● Halaman
○ ○ ○ ○ ○

2. Istri berhak dipergauli dengan cara yang makruf.
Telah kami singgung di atas bahwa suami wajib mempergauli istrinya menurut cara yang makruf. Allah berfirman,
وَعَاشِرُوهُنَّ بِٱلۡمَعۡرُوفِۚ
“Dan pergaulilah mereka dengan cara yang makruf.” (an-Nisa’: 19)
وَلَهُنَّ مِثۡلُ ٱلَّذِي عَلَيۡهِنَّ بِٱلۡمَعۡرُوفِۚ
“Dan para wanita memiliki hak yang seimbang dengan kewajibannya menurut cara yang makruf.” (al-Baqarah: 228)
Di bawah ini akan dijelaskan bentuk-bentuk pergaulan yang makruf tersebut.
Bentuk pergaulan yang makruf antara lain:
  • Memuliakan istri, membuatnya ridha, mencintainya, dan memanggilnya dengan panggilan yang paling dia sukai.
  • Memuliakan keluarga istri dengan memuji-muji mereka di hadapan sang istri, saling mengunjungi, dan mengundang mereka dalam acara-acara penting.
  • Berlemah lembut kepadanya saat dia marah dan sabar menghadapinya saat dia sedang benci. Suami harus ingat bahwa wanita adalah makhluk yang lebih sering mengedepankan perasaan daripada mengedepankan akal sehat.

○ ○ ○ ○ ○

● Bahan Terkumpul
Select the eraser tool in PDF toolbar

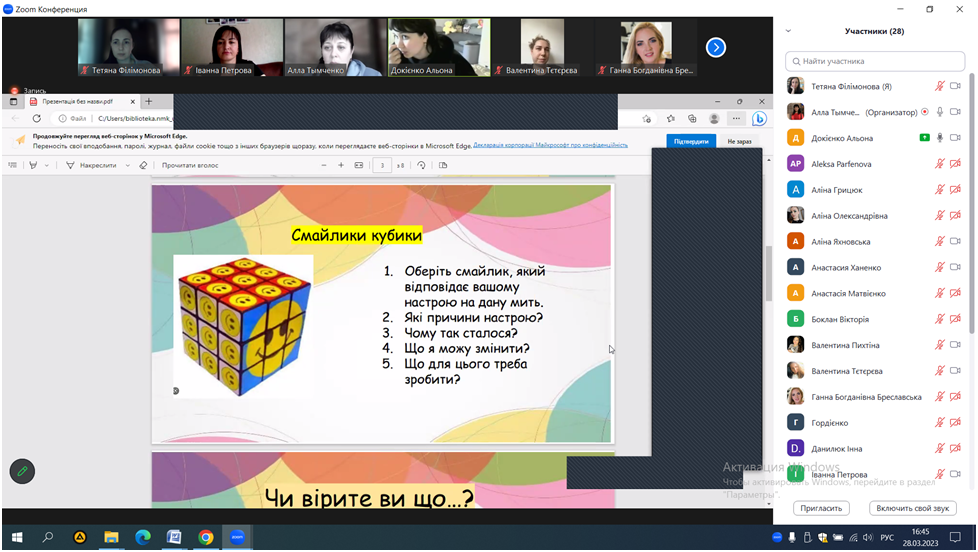tap(143, 165)
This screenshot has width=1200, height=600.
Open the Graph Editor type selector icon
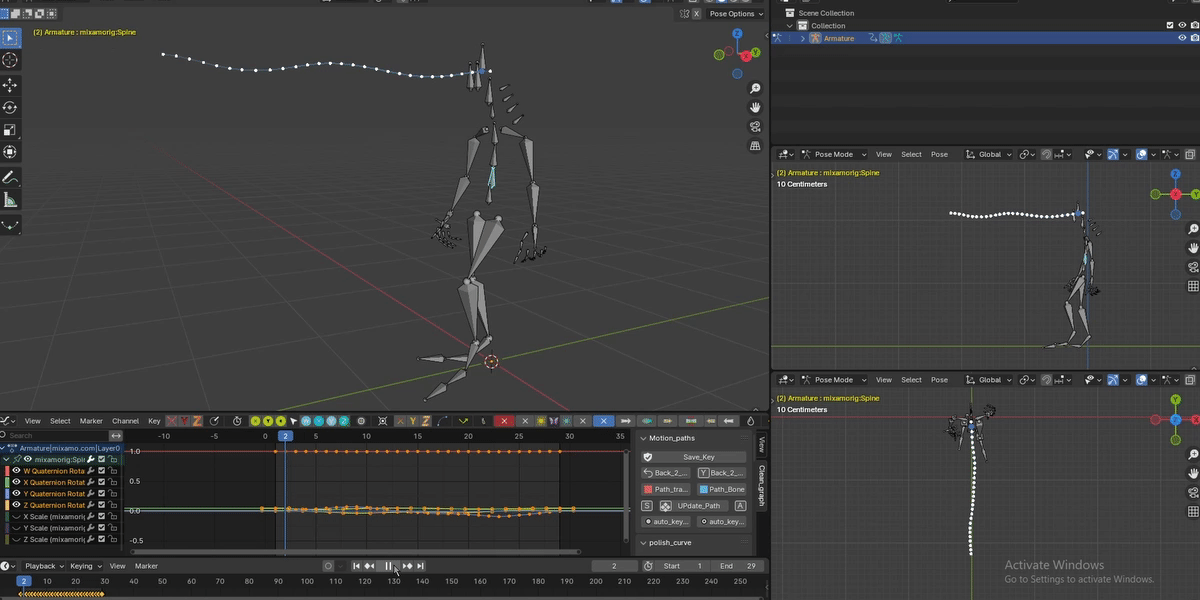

○ ○ ○ ○ ○

● Tugas 1
Dalam teks tentang hak istri, bagaimana cara memuliakan keluarga istri?
● Tugas 2
Terjemahkan kalimat dari teks tentang hak istri ini ke bahasa Inggris: "Suami harus ingat bahwa wanita adalah makhluk yang lebih sering mengedepankan perasaan daripada mengedepankan akal sehat."

● Jawaban Benar 1
Dengan memuji-muji mereka di hadapan sang istri, saling mengunjungi, dan mengundang mereka dalam acara-acara penting.

● Jawaban Benar 2
The husband must remember that women are beings who more often put feelings first rather than putting common sense first.